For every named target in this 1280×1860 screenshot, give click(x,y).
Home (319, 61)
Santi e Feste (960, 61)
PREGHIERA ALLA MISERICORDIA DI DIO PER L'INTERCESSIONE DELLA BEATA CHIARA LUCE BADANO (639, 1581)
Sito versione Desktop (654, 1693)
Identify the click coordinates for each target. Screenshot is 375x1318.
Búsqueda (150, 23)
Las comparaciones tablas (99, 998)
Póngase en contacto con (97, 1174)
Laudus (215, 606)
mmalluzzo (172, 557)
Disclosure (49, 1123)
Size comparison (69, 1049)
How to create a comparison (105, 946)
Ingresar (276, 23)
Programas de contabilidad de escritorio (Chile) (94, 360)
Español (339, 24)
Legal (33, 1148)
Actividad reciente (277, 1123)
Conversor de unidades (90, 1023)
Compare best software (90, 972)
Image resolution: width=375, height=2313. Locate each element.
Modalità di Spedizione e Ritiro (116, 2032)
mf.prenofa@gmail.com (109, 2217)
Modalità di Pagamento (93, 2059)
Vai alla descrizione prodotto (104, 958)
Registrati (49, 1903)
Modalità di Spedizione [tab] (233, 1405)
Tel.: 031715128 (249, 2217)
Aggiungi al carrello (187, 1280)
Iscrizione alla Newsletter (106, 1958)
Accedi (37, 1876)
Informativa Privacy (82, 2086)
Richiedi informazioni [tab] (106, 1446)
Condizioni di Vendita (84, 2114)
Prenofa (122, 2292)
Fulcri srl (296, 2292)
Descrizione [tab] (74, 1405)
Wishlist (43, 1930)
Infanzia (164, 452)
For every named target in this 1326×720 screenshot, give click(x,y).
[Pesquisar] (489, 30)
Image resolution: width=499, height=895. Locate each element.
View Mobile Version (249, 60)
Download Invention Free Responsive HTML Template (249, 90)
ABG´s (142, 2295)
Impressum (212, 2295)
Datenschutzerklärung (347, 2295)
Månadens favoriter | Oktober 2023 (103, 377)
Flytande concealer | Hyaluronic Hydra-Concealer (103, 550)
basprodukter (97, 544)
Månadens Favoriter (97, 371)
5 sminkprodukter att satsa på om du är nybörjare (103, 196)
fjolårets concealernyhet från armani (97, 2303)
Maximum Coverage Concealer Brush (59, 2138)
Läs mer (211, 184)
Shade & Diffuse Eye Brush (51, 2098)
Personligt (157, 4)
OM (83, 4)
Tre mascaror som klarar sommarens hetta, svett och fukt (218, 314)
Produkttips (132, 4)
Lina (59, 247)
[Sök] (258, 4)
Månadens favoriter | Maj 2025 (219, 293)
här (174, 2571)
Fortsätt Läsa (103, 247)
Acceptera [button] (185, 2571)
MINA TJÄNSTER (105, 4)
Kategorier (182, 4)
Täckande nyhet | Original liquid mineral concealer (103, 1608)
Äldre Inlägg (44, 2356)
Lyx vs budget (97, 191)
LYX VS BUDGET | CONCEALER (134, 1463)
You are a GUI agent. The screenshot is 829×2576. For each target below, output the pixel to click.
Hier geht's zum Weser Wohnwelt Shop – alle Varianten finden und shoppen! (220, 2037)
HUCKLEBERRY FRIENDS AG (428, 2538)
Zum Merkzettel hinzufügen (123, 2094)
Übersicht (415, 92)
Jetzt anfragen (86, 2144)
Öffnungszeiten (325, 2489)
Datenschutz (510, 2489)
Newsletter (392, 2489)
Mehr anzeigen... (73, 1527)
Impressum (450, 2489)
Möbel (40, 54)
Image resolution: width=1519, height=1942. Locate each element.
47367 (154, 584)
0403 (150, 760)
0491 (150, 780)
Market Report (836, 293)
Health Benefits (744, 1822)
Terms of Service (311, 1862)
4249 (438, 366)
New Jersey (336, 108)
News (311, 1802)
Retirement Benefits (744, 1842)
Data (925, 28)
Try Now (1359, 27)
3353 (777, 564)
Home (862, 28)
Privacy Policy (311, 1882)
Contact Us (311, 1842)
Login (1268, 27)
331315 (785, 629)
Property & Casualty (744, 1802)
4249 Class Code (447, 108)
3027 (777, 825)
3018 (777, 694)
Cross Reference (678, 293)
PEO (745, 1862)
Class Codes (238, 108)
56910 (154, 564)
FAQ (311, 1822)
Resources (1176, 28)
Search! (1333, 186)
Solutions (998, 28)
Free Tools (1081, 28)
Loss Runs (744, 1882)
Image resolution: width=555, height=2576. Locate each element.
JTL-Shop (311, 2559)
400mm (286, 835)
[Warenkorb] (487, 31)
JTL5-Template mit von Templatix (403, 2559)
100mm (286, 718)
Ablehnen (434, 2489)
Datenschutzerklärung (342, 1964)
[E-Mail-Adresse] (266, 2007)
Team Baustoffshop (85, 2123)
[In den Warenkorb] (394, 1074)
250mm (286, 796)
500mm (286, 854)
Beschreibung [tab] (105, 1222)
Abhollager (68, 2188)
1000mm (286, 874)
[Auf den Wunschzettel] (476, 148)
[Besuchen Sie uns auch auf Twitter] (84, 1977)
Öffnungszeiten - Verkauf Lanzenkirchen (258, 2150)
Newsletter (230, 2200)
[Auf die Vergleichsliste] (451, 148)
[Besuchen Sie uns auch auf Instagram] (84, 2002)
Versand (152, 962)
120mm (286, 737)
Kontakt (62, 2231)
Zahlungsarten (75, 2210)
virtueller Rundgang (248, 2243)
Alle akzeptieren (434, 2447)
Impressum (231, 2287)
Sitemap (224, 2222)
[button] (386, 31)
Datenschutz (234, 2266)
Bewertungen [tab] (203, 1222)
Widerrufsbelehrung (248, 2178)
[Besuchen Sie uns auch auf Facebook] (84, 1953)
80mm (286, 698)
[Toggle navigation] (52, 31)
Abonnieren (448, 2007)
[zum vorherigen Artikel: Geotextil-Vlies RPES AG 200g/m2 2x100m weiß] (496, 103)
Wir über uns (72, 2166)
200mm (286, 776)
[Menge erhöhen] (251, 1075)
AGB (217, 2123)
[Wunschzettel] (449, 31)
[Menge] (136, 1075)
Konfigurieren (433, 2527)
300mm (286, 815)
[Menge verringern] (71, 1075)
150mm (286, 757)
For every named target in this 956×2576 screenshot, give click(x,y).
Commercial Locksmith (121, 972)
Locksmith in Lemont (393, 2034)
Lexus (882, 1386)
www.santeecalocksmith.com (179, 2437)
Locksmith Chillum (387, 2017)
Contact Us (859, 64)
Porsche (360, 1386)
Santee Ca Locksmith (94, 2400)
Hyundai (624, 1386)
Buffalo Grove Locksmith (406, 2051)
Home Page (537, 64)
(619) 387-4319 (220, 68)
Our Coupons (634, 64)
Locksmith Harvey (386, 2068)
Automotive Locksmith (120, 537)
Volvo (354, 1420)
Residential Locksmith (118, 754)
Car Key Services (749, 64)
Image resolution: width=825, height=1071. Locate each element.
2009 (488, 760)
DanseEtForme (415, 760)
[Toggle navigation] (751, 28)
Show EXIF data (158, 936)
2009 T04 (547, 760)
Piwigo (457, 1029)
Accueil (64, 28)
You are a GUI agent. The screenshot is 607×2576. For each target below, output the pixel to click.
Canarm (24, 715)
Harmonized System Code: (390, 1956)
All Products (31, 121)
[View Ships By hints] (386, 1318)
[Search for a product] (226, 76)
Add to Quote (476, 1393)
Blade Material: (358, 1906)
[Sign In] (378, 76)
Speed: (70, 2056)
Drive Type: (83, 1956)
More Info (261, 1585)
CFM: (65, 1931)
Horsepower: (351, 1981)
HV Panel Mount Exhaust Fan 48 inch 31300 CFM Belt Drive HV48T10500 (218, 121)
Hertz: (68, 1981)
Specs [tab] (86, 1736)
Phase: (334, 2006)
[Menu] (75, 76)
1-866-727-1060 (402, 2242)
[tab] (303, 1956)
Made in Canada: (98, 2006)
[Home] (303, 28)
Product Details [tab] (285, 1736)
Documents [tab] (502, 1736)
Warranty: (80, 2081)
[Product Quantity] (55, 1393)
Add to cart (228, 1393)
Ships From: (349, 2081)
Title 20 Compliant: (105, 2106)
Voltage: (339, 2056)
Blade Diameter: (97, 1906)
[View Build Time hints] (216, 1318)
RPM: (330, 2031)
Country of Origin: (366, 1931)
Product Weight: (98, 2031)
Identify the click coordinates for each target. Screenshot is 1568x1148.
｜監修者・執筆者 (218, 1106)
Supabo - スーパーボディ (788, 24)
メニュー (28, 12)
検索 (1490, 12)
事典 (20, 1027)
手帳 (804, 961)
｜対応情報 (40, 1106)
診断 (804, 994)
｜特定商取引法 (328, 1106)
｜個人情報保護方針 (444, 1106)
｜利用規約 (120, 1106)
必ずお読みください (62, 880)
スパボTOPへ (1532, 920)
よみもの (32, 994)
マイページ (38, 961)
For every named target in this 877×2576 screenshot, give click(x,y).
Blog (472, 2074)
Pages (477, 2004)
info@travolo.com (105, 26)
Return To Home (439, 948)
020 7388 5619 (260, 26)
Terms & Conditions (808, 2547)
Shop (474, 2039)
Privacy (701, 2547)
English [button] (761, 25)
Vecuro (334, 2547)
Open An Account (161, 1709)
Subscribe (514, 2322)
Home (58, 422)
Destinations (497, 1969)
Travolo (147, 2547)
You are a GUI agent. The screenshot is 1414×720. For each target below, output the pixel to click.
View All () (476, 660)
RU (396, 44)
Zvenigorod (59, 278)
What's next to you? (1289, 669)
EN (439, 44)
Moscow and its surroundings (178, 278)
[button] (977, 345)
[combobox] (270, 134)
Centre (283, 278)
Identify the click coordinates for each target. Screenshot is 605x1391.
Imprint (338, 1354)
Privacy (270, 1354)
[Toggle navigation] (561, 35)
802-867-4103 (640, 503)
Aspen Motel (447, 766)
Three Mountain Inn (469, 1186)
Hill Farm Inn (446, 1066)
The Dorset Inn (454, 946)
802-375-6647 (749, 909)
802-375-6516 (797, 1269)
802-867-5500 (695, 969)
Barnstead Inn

====

Written problem: Recast the part of the items that runs from the first line through the line containing "Impressum (212, 2295)" as a numbered list. Omit any blank lines.

Exercise output:
1. For every named target in this 1280×1860 screenshot, give click(x,y).
2. Home (319, 61)
3. Santi e Feste (960, 61)
4. PREGHIERA ALLA MISERICORDIA DI DIO PER L'INTERCESSIONE DELLA BEATA CHIARA LUCE BADANO (639, 1581)
5. Sito versione Desktop (654, 1693)
6. Identify the click coordinates for each target. Screenshot is 375x1318.
7. Búsqueda (150, 23)
8. Las comparaciones tablas (99, 998)
9. Póngase en contacto con (97, 1174)
10. Laudus (215, 606)
11. mmalluzzo (172, 557)
12. Disclosure (49, 1123)
13. Size comparison (69, 1049)
14. How to create a comparison (105, 946)
15. Ingresar (276, 23)
16. Programas de contabilidad de escritorio (Chile) (94, 360)
17. Español (339, 24)
18. Legal (33, 1148)
19. Actividad reciente (277, 1123)
20. Conversor de unidades (90, 1023)
21. Compare best software (90, 972)
22. Image resolution: width=375, height=2313. Locate each element.
23. Modalità di Spedizione e Ritiro (116, 2032)
24. mf.prenofa@gmail.com (109, 2217)
25. Modalità di Pagamento (93, 2059)
26. Vai alla descrizione prodotto (104, 958)
27. Registrati (49, 1903)
28. Modalità di Spedizione [tab] (233, 1405)
29. Tel.: 031715128 (249, 2217)
30. Aggiungi al carrello (187, 1280)
31. Iscrizione alla Newsletter (106, 1958)
32. Accedi (37, 1876)
33. Informativa Privacy (82, 2086)
34. Richiedi informazioni [tab] (106, 1446)
35. Condizioni di Vendita (84, 2114)
36. Prenofa (122, 2292)
37. Fulcri srl (296, 2292)
38. Descrizione [tab] (74, 1405)
39. Wishlist (43, 1930)
40. Infanzia (164, 452)
41. For every named target in this 1326×720 screenshot, give click(x,y).
42. [Pesquisar] (489, 30)
43. Image resolution: width=499, height=895. Locate each element.
44. View Mobile Version (249, 60)
45. Download Invention Free Responsive HTML Template (249, 90)
46. ABG´s (142, 2295)
47. Impressum (212, 2295)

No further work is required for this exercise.